Music sharing service
will prevent users from sharing 6,500 copyrighted songs that the Recording Industry Association of America has said are being downloaded illegally by Napster users.
Napster’s decision has been made as it fights for its life in U.S. District Court this week. Judge Marilyn Hall Patel is considering modifications to an injunction that would essentially force the service to shut down. Patel was ordered by an appeals court to revist her original injunction placed against the service last July — a three judge panel
asked Judge Patel
to redraft her injunction to identify which copyrights are being violated by Napster.
Napster is now free of charge, but the company plans to put
a fee-based service
into operation this summer. Napster offered a settlement with record industry labels this past week that would have provided publishers and songwriters with a guaranteed revenue of US$1 billion over the next five years, but Napster’s offer was rejected.
Napster CEO Hank Barry said that if the record publishers get their way, Napster will be shut down for good.
“We proposed a workable injunction that follows the 9th Circuit ruling and keeps the Napster community together while we are working to settle this case and transition to our new membership-based service,” said Barry.

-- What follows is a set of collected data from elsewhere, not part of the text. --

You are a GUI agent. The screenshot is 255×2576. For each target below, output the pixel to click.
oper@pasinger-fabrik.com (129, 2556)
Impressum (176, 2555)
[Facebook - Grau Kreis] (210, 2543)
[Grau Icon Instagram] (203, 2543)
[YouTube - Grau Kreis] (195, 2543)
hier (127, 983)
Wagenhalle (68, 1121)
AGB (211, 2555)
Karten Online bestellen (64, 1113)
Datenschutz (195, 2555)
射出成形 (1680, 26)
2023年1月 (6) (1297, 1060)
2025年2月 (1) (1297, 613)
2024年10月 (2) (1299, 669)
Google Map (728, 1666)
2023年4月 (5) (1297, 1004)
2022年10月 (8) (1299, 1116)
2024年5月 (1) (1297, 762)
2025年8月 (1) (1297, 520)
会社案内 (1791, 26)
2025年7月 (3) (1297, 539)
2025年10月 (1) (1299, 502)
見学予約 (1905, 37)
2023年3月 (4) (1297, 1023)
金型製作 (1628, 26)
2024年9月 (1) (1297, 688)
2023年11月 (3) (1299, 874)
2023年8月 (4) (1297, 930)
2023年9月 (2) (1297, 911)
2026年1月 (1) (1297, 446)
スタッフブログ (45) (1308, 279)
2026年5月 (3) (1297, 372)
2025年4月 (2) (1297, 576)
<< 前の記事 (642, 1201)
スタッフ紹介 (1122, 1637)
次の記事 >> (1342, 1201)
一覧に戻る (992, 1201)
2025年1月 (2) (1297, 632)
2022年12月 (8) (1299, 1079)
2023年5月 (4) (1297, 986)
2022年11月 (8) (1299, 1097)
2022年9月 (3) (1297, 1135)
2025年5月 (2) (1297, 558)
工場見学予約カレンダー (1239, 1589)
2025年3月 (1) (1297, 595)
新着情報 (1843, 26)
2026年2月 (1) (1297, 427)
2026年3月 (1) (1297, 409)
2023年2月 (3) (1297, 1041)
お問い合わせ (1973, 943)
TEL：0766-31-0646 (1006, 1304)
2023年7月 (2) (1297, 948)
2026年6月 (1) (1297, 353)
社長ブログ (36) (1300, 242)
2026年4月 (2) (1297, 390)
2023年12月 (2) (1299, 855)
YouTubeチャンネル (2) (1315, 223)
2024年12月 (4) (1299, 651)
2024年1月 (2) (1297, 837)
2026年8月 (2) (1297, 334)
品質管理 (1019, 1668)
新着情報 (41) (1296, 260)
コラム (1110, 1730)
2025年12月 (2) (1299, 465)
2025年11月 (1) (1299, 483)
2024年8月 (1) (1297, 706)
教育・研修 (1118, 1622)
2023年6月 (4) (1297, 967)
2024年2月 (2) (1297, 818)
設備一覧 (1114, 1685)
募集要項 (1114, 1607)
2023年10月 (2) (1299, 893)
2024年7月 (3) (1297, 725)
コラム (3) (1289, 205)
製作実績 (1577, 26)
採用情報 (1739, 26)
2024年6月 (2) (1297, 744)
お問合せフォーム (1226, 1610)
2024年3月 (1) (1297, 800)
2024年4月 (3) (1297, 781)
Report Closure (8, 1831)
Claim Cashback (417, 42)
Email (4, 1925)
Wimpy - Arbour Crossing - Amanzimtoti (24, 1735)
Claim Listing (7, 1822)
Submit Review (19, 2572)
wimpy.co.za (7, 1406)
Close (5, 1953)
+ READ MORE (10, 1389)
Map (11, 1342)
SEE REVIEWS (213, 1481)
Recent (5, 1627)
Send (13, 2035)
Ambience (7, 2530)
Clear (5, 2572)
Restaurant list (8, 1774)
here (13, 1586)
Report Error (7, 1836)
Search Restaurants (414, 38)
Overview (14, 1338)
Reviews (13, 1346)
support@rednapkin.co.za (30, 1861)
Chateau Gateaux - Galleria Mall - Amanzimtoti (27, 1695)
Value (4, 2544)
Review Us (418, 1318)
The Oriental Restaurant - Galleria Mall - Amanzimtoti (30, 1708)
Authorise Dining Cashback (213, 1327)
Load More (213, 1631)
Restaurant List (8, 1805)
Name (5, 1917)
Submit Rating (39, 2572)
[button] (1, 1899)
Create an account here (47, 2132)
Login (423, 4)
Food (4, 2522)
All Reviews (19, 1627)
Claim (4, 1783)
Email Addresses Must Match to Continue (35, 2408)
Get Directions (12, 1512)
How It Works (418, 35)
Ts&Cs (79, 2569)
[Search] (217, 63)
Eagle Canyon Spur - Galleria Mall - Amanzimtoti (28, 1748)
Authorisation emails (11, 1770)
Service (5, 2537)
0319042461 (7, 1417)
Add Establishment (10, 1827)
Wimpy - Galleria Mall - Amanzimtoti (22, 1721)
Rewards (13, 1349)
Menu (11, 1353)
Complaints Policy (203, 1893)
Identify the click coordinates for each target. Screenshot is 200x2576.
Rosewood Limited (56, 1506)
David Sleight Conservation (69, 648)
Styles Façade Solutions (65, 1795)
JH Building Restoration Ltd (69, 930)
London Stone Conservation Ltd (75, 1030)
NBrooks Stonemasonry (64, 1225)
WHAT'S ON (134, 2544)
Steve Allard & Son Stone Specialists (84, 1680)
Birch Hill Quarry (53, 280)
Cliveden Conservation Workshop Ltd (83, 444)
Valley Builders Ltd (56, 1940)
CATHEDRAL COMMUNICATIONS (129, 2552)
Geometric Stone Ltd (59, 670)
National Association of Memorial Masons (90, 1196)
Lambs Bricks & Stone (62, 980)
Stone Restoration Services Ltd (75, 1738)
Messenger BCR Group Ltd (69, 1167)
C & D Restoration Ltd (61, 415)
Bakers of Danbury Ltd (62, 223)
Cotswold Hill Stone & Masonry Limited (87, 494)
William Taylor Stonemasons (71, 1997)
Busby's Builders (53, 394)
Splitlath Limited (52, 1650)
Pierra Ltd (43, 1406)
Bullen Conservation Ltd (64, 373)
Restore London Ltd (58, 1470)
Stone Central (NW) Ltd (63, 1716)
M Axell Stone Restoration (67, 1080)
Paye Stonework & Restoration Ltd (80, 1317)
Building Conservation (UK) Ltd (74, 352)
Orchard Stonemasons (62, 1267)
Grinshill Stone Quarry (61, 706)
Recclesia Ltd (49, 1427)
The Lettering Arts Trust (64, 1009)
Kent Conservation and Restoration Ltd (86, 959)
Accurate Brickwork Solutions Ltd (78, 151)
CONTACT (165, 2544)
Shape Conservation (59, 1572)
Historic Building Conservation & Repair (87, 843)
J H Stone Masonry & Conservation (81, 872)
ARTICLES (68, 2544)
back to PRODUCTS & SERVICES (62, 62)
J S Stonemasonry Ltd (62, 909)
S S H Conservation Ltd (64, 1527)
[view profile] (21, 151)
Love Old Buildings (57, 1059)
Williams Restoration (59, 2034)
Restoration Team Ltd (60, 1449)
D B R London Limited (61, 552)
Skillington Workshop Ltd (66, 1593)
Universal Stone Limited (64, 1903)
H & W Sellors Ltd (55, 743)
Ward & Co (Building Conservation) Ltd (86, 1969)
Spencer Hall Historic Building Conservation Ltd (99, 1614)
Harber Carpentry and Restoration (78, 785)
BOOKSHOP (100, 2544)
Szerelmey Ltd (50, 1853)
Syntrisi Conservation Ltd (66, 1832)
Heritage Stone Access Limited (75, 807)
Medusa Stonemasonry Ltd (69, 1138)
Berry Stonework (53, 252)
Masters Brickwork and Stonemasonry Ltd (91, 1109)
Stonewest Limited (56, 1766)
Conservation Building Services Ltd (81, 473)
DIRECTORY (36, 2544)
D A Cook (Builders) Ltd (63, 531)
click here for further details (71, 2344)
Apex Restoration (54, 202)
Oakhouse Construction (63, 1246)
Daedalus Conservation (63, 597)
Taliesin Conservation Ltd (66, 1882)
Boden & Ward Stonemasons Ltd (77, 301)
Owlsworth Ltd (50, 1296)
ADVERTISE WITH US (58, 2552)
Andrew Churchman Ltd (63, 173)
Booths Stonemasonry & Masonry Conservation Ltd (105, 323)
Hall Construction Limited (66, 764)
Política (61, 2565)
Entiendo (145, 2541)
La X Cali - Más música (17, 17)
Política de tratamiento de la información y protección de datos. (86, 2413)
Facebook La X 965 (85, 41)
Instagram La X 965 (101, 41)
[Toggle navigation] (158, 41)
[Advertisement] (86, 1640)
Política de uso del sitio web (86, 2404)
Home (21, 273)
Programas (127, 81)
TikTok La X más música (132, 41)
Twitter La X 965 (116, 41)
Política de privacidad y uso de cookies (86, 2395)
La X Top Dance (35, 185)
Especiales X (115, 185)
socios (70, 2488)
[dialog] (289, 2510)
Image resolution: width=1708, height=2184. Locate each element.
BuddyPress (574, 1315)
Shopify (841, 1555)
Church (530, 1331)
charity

“… We are working hard and fast to implement our new service. Napster, in alliance with Bertelsmann’s eCommerce Group, TVT, edel and many other independent labels and artists, has been working for months to put in place a new membership-based service that has a solid business model and secure technology,” said Barry. “We will continue to press forward in our effort to reach agreement with the other major recording companies, whether they accept our offer of $1 billion over the next five years or a payment model to be negotiated among the parties. We believe that this matter could and should be successfully resolved by the mediator appointed by Judge Patel.”